Task to carry out - Each line from the start of the data below through the one containing "Task: Click the gray" must be reproduced exactly.

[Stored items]
*** Begin section ***
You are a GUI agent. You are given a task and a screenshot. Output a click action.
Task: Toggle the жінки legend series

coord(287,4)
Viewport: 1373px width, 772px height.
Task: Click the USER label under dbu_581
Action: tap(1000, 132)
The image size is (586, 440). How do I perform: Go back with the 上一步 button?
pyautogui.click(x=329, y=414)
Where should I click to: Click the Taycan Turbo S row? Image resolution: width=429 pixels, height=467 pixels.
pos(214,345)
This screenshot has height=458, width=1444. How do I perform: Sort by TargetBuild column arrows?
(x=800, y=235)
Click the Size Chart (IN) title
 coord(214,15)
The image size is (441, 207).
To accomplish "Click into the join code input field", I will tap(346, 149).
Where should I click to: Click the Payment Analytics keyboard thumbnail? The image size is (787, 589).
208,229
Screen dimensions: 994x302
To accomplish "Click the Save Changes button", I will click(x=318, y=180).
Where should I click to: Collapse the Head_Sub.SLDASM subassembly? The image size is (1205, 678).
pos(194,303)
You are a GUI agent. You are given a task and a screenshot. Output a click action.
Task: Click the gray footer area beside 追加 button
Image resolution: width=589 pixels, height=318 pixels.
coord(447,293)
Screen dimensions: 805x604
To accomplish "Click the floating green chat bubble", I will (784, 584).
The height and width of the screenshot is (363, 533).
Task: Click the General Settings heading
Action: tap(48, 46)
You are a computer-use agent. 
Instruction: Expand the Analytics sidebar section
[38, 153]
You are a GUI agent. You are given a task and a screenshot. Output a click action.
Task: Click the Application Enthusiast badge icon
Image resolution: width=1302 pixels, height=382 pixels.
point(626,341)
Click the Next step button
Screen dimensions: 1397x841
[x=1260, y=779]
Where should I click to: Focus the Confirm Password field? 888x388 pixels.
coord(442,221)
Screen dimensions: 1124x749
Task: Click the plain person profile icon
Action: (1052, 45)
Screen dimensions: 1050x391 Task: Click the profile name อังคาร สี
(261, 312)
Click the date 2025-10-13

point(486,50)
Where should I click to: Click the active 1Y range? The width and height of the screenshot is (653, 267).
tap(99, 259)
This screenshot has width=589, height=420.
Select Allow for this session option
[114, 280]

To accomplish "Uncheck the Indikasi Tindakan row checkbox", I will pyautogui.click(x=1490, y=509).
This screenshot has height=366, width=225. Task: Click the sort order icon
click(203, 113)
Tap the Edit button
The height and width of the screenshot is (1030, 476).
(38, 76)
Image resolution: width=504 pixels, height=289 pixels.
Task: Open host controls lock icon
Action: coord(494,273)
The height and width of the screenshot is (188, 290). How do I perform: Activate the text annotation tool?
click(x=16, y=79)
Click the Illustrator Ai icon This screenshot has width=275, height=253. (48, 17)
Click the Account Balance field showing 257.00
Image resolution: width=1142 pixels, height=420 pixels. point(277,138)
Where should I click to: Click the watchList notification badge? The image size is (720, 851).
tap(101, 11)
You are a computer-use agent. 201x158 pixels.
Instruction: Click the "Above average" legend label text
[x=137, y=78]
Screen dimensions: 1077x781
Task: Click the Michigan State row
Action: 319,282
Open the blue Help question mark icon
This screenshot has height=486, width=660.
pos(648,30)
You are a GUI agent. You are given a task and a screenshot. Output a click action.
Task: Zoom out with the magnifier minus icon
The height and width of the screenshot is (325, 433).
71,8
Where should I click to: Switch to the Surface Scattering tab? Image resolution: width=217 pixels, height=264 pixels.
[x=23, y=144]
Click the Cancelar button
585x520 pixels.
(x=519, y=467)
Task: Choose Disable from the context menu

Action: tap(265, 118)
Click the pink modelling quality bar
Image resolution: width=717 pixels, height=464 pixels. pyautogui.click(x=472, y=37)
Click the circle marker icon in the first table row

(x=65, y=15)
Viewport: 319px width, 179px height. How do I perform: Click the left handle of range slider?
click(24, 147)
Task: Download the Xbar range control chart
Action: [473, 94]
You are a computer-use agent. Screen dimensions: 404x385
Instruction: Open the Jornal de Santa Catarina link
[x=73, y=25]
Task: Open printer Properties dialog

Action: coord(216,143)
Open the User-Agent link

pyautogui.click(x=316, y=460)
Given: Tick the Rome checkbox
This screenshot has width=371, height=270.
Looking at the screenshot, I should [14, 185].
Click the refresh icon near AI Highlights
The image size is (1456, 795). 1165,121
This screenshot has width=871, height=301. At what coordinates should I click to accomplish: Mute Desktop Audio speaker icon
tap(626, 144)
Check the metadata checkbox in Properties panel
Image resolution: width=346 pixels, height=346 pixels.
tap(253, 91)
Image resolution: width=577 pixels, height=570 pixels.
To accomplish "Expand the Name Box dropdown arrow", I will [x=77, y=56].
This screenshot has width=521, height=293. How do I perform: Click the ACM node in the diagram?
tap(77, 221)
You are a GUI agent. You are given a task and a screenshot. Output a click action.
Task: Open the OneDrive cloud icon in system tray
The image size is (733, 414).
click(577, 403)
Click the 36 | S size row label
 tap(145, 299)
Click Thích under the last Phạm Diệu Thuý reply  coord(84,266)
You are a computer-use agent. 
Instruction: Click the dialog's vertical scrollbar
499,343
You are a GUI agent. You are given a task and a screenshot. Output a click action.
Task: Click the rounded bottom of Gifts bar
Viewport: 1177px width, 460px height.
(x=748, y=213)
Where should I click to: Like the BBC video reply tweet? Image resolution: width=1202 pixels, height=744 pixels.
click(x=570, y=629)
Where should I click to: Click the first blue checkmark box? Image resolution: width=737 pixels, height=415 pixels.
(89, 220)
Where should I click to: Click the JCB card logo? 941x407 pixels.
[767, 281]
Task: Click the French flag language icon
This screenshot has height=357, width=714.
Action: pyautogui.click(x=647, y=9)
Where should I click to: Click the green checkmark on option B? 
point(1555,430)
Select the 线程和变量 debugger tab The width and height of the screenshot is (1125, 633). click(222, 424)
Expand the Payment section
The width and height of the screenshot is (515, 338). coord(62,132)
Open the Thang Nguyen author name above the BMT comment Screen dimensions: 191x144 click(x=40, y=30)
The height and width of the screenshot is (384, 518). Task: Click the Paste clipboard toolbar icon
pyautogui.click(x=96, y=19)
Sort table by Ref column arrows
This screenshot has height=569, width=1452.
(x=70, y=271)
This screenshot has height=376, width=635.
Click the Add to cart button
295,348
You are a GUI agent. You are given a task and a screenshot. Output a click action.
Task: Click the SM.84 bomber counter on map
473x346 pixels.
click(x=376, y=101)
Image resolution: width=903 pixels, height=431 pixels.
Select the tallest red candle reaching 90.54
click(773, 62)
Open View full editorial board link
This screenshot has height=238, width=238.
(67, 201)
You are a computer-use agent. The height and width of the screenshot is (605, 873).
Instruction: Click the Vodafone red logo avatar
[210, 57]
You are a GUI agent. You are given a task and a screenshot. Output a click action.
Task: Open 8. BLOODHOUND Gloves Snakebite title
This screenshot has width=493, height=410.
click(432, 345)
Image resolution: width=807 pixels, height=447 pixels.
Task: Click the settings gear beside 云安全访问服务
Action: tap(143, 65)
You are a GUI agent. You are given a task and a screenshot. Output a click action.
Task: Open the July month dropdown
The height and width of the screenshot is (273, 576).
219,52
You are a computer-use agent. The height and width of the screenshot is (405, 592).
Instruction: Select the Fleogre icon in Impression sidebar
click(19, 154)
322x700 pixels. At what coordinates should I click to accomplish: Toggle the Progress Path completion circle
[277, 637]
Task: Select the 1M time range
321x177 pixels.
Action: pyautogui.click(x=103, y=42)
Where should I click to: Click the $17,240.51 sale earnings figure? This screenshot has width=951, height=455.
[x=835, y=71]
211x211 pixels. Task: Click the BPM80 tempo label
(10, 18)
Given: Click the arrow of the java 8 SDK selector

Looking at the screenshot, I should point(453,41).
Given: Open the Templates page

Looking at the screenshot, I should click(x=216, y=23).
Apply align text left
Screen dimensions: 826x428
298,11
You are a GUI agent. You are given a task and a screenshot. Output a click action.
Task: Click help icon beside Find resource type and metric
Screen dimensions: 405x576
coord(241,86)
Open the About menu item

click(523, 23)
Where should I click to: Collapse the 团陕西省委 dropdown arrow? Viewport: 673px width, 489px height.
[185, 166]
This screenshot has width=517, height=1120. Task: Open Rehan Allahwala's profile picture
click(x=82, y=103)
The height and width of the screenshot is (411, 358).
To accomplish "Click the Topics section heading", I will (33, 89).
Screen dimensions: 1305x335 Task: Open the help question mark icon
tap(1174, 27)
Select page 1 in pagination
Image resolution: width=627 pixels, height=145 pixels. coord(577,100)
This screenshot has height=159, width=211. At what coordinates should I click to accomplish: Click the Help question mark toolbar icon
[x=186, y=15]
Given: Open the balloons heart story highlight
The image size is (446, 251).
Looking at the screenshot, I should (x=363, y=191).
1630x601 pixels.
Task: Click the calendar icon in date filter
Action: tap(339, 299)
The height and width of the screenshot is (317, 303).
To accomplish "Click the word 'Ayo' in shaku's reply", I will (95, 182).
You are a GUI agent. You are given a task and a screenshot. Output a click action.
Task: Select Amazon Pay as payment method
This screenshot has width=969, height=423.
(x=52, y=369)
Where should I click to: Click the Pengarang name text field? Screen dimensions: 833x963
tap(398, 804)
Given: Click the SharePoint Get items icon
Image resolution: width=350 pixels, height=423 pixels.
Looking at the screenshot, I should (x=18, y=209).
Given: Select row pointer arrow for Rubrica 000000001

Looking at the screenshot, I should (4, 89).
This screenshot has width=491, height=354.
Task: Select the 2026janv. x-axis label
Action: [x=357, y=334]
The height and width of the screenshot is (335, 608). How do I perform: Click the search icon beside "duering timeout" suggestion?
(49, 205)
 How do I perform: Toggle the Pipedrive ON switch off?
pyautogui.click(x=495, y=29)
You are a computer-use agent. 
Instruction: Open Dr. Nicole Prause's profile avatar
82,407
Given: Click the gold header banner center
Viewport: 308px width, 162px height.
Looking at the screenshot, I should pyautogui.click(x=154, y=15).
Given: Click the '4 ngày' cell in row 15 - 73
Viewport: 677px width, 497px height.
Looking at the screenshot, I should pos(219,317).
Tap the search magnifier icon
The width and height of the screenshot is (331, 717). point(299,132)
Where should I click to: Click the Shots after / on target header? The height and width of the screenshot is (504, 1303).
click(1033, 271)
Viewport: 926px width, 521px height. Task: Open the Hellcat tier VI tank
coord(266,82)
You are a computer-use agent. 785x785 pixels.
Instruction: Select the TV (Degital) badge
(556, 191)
*** End section ***
Exercise result -
You are a GUI agent. You are given a task and a screenshot. Output a click action.
Task: Toggle the жінки legend series

coord(287,4)
Viewport: 1373px width, 772px height.
Task: Click the USER label under dbu_581
Action: tap(1000, 132)
The image size is (586, 440). How do I perform: Go back with the 上一步 button?
pyautogui.click(x=329, y=414)
Where should I click to: Click the Taycan Turbo S row? Image resolution: width=429 pixels, height=467 pixels.
pos(214,345)
This screenshot has height=458, width=1444. How do I perform: Sort by TargetBuild column arrows?
(x=800, y=235)
Click the Size Chart (IN) title
 coord(214,15)
The image size is (441, 207).
To accomplish "Click into the join code input field", I will tap(346, 149).
Where should I click to: Click the Payment Analytics keyboard thumbnail? The image size is (787, 589).
208,229
Screen dimensions: 994x302
To accomplish "Click the Save Changes button", I will click(x=318, y=180).
Where should I click to: Collapse the Head_Sub.SLDASM subassembly? The image size is (1205, 678).
pos(194,303)
You are a GUI agent. You are given a task and a screenshot. Output a click action.
Task: Click the gray footer area beside 追加 button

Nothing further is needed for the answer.